Segment Open

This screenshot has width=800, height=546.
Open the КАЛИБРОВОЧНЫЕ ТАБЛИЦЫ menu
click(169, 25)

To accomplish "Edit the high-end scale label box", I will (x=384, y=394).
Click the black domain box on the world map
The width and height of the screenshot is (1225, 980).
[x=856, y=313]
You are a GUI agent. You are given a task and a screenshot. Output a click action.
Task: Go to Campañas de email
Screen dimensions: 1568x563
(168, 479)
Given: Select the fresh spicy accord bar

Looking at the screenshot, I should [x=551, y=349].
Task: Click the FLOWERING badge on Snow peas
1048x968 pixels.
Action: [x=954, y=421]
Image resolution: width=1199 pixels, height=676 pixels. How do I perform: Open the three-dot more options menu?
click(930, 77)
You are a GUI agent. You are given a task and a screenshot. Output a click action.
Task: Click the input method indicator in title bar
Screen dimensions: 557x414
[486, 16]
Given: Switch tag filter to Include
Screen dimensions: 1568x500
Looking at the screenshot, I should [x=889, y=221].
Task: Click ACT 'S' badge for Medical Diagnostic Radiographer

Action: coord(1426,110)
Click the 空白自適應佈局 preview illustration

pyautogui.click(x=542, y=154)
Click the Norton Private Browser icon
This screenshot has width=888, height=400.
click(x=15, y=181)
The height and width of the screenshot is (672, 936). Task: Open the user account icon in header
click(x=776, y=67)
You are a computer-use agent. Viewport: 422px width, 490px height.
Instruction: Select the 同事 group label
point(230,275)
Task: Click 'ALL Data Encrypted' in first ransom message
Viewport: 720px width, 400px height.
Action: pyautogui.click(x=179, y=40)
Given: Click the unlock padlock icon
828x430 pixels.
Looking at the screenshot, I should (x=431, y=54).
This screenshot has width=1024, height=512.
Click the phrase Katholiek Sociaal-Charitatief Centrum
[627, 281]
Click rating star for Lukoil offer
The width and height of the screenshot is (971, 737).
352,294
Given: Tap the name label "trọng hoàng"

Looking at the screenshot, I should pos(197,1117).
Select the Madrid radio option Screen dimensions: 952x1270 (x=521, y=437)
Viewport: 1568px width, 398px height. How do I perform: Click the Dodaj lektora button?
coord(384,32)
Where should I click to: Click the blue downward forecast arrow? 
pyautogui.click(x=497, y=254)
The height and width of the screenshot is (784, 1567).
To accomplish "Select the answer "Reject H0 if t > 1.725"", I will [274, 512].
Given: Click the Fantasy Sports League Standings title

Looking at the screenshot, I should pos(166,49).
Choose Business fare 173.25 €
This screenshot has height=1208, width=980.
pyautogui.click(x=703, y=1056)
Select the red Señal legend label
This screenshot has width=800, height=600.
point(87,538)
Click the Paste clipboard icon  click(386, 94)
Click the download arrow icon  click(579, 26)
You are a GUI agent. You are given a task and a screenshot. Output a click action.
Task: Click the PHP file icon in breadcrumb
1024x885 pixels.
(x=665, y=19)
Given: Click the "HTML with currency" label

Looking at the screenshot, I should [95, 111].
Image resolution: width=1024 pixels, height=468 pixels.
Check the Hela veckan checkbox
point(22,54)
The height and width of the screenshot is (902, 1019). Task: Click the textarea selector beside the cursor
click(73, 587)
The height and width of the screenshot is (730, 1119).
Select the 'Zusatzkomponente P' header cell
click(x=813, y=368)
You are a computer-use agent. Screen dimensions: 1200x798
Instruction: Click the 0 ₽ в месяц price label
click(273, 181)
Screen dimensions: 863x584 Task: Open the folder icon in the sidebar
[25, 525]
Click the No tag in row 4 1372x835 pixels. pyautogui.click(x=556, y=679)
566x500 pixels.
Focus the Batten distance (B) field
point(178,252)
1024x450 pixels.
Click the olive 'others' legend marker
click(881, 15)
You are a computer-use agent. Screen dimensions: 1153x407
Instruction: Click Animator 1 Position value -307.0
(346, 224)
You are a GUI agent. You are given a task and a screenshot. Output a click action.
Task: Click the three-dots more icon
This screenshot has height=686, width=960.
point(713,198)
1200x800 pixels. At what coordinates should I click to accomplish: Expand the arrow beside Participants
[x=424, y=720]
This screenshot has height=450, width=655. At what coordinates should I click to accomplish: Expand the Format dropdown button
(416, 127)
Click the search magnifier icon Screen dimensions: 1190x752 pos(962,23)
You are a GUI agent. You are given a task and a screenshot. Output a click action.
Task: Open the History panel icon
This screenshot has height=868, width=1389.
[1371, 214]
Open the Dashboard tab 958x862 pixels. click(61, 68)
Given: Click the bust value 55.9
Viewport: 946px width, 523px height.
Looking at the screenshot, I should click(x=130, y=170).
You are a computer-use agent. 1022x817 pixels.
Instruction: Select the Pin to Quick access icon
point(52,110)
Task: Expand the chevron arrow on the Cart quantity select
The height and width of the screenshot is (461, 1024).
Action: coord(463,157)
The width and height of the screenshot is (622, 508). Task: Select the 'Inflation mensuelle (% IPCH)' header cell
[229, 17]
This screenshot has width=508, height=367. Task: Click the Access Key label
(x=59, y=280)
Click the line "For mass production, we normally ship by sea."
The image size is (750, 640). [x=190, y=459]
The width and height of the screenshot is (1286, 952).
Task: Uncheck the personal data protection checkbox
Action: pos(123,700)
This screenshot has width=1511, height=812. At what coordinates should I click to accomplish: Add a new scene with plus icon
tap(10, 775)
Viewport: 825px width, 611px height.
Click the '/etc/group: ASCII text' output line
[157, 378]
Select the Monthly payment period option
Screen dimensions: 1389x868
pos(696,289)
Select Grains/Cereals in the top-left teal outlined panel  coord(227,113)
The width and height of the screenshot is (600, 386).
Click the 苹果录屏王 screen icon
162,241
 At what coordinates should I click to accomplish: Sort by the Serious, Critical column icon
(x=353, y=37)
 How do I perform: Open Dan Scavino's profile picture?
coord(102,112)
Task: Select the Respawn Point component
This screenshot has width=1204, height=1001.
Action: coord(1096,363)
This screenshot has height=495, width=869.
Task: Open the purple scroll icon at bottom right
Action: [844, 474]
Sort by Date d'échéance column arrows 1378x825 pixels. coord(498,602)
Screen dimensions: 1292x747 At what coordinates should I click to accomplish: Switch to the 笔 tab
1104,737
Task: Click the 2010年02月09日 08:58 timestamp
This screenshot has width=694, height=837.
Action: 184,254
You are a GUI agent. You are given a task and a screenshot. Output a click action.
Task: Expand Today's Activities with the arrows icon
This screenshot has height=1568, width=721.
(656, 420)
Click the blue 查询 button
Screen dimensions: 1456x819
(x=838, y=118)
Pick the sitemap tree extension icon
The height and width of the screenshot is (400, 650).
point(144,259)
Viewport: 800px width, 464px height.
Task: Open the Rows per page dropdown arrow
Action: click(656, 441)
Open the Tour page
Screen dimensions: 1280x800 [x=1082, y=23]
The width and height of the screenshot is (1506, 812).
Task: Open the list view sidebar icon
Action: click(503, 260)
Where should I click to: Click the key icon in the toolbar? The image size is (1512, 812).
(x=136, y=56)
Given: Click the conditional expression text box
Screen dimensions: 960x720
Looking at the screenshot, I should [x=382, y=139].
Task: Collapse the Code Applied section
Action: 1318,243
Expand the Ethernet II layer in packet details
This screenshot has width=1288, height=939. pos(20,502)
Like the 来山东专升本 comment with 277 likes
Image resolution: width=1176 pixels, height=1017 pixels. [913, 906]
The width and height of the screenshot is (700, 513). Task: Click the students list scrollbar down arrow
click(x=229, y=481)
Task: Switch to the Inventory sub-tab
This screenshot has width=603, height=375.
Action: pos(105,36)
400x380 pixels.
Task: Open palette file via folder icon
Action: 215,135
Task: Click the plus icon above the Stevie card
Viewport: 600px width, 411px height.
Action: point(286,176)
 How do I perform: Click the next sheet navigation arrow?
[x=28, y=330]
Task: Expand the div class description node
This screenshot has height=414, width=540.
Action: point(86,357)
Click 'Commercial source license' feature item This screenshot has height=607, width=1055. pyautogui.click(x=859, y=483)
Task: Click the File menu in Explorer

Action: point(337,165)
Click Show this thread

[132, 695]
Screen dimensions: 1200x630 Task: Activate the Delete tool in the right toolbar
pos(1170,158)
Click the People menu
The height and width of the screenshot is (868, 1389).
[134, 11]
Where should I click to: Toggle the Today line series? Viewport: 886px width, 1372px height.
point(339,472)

Segment Closed

● **Problem to work on**
State the count of lines holding the string "panel" in the listing above, and nothing else.

● **Your solution**
2